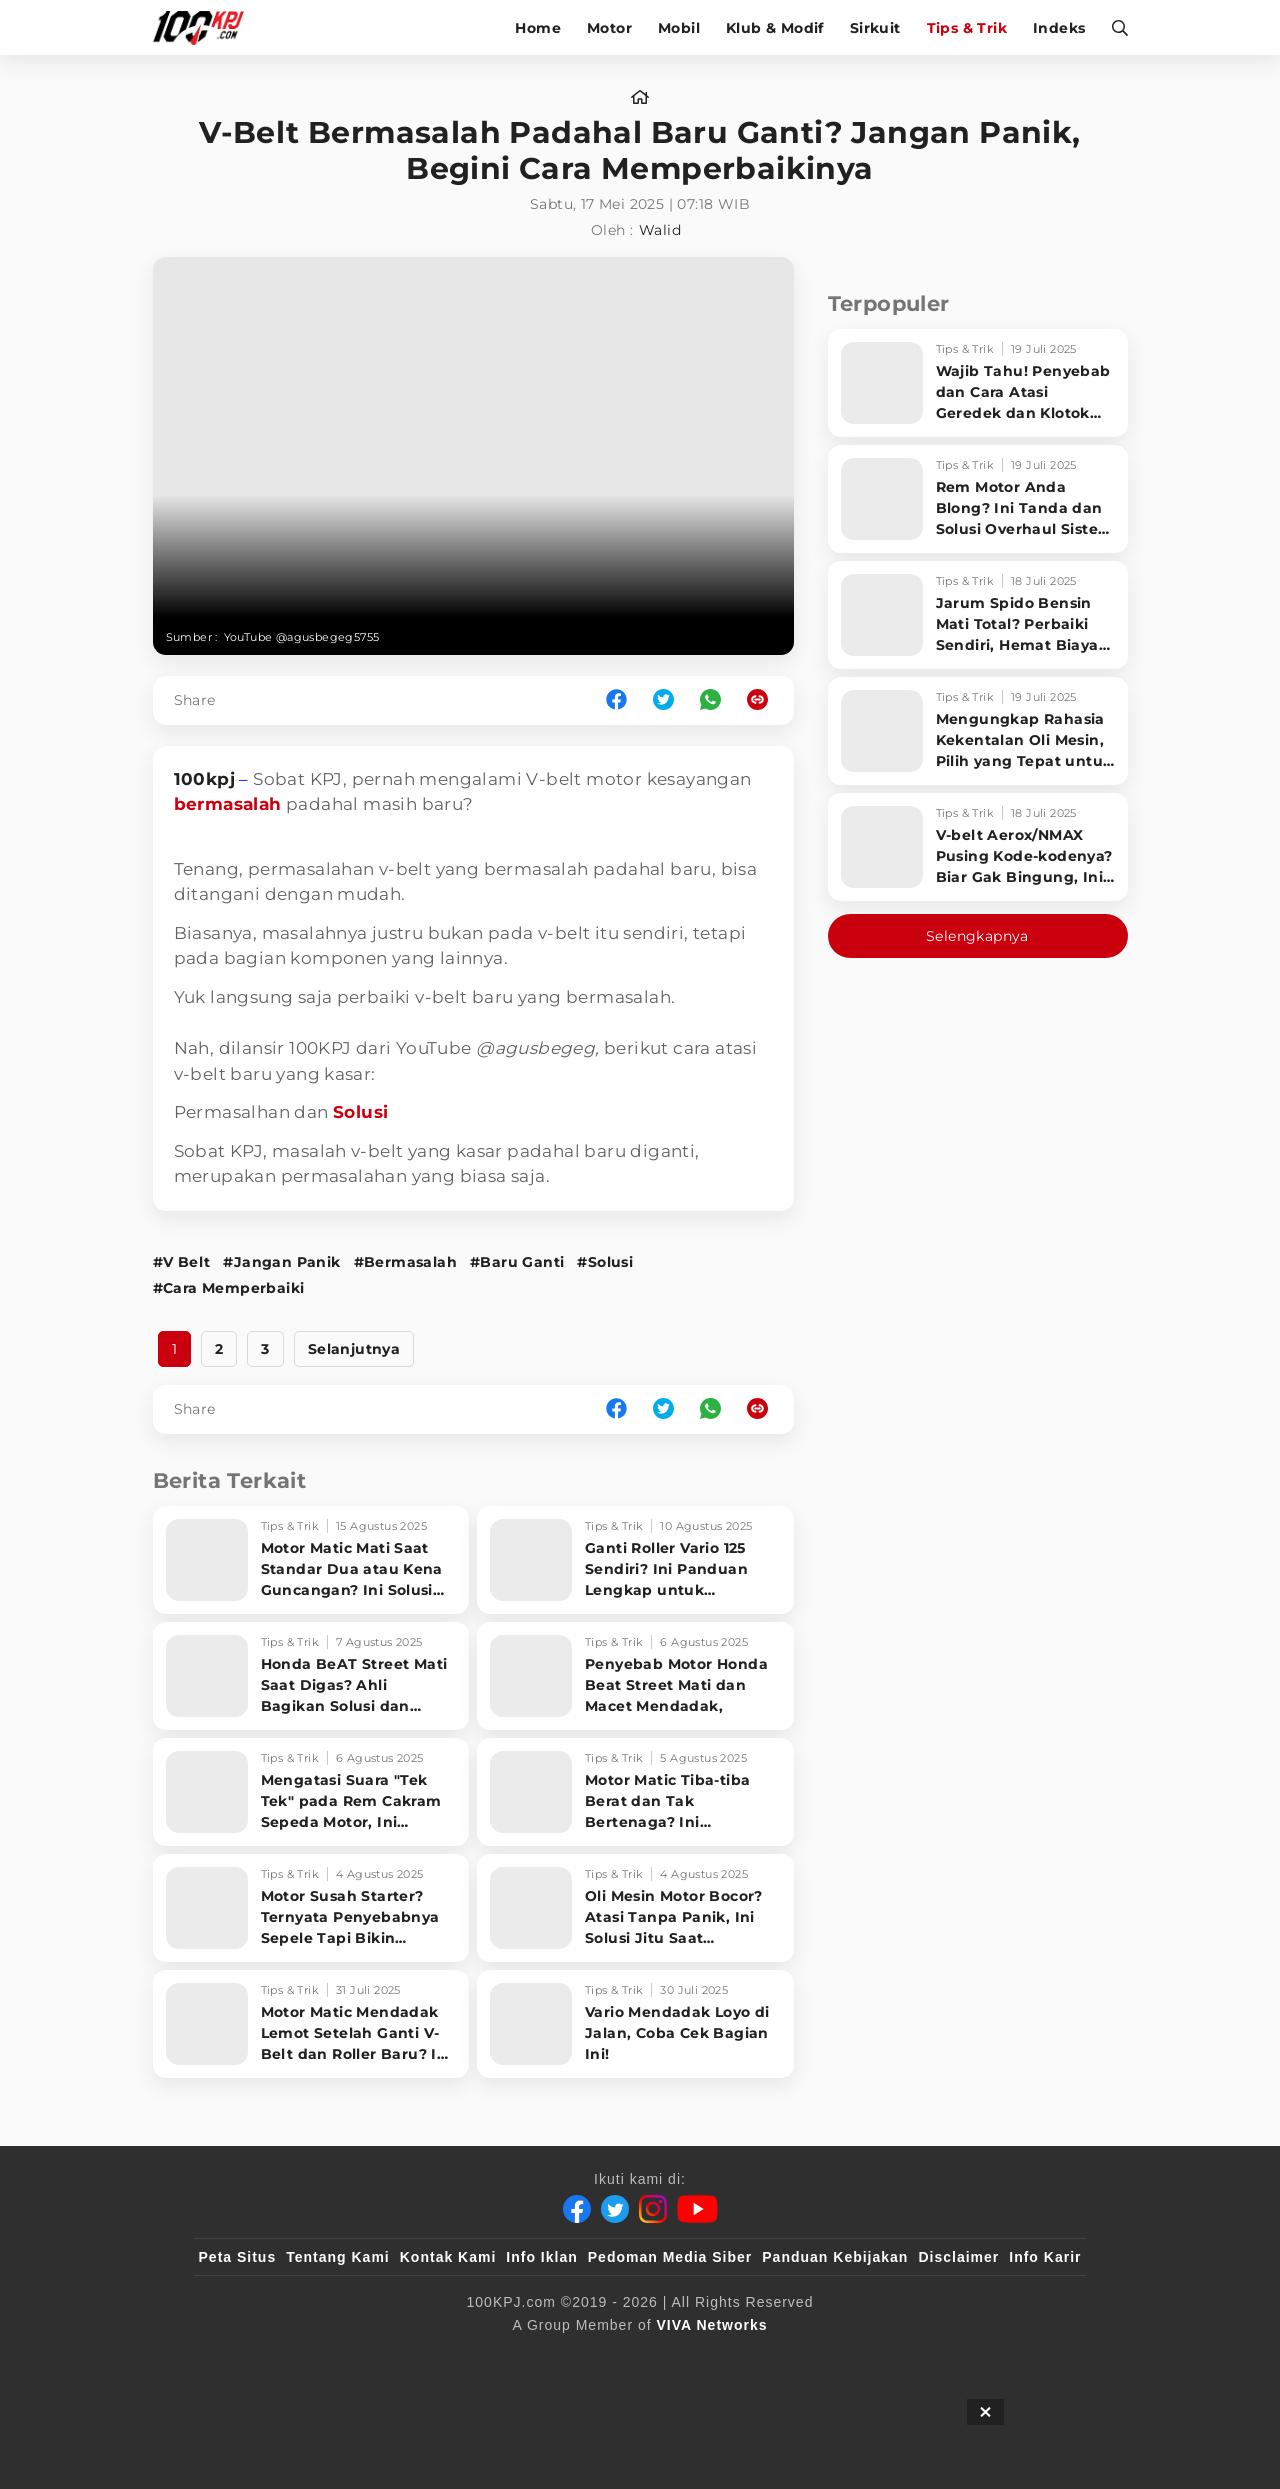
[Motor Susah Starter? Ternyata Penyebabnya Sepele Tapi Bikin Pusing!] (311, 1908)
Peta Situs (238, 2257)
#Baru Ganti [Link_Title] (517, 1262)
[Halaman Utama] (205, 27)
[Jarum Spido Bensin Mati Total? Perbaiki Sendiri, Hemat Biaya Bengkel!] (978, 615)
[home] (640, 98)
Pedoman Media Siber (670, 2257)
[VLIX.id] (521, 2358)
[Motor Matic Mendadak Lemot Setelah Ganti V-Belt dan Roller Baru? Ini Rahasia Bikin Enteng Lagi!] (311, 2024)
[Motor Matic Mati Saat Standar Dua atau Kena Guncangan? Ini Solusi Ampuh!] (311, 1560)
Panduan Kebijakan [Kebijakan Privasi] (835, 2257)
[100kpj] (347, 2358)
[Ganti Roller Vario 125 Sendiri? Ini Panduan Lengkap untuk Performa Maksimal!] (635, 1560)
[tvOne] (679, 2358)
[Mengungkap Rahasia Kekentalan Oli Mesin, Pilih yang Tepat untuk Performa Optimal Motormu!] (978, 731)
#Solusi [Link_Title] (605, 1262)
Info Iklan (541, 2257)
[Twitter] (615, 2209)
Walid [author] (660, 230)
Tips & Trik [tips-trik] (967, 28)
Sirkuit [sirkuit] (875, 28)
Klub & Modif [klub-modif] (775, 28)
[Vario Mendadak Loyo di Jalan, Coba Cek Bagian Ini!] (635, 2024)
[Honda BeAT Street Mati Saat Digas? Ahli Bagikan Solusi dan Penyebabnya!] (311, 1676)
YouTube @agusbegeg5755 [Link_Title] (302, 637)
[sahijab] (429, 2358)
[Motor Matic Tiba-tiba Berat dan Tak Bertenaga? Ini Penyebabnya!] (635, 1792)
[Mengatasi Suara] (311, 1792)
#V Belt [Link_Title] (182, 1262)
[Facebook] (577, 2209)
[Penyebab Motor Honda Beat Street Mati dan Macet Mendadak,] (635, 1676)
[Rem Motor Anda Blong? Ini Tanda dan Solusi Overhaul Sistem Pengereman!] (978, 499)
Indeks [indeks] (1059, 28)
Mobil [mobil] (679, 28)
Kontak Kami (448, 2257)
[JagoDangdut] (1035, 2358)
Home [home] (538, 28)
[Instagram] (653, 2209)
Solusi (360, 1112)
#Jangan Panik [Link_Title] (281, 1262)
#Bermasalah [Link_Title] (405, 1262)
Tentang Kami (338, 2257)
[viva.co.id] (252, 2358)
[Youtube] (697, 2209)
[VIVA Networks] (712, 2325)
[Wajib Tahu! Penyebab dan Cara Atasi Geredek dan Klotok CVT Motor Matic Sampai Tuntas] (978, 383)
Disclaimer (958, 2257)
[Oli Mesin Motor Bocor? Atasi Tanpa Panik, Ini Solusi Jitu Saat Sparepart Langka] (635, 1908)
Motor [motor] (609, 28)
§ §
Rewrite every line of the listing from its start through the line containing "#V Belt [Link_Title] (182, 1262)", increasing each coordinate value by 116, and omit the pictures.

[Motor Susah Starter? Ternyata Penyebabnya Sepele Tapi Bikin Pusing!] (427, 2024)
Peta Situs (354, 2373)
#Baru Ganti [Link_Title] (633, 1378)
[Halaman Utama] (321, 143)
[Jarum Spido Bensin Mati Total? Perbaiki Sendiri, Hemat Biaya Bengkel!] (1094, 731)
[home] (756, 214)
Pedoman Media Siber (786, 2373)
[VLIX.id] (637, 2474)
[Motor Matic Mendadak Lemot Setelah Ganti V-Belt dan Roller Baru? Ini Rahasia Bikin Enteng Lagi!] (427, 2140)
[Motor Matic Mati Saat Standar Dua atau Kena Guncangan? Ini Solusi Ampuh!] (427, 1676)
Panduan Kebijakan [Kebijakan Privasi] (951, 2373)
[100kpj] (463, 2474)
[Ganti Roller Vario 125 Sendiri? Ini Panduan Lengkap untuk Performa Maksimal!] (751, 1676)
[tvOne] (795, 2474)
[Mengungkap Rahasia Kekentalan Oli Mesin, Pilih yang Tepat untuk Performa Optimal Motormu!] (1094, 847)
#Solusi [Link_Title] (721, 1378)
Info Iklan (657, 2373)
[Twitter] (731, 2325)
Walid [author] (776, 346)
Tips & Trik [tips-trik] (1083, 144)
Sirkuit [sirkuit] (991, 144)
Klub & Modif [klub-modif] (891, 144)
[Vario Mendadak Loyo di Jalan, Coba Cek Bagian Ini!] (751, 2140)
[Honda BeAT Street Mati Saat Digas? Ahli Bagikan Solusi dan Penyebabnya!] (427, 1792)
YouTube @agusbegeg5755 [Link_Title] (418, 753)
[sahijab] (545, 2474)
[Motor Matic Tiba-tiba Berat dan Tak Bertenaga? Ini Penyebabnya!] (751, 1908)
[Mengatasi Suara] (427, 1908)
#V Belt [Link_Title] (298, 1378)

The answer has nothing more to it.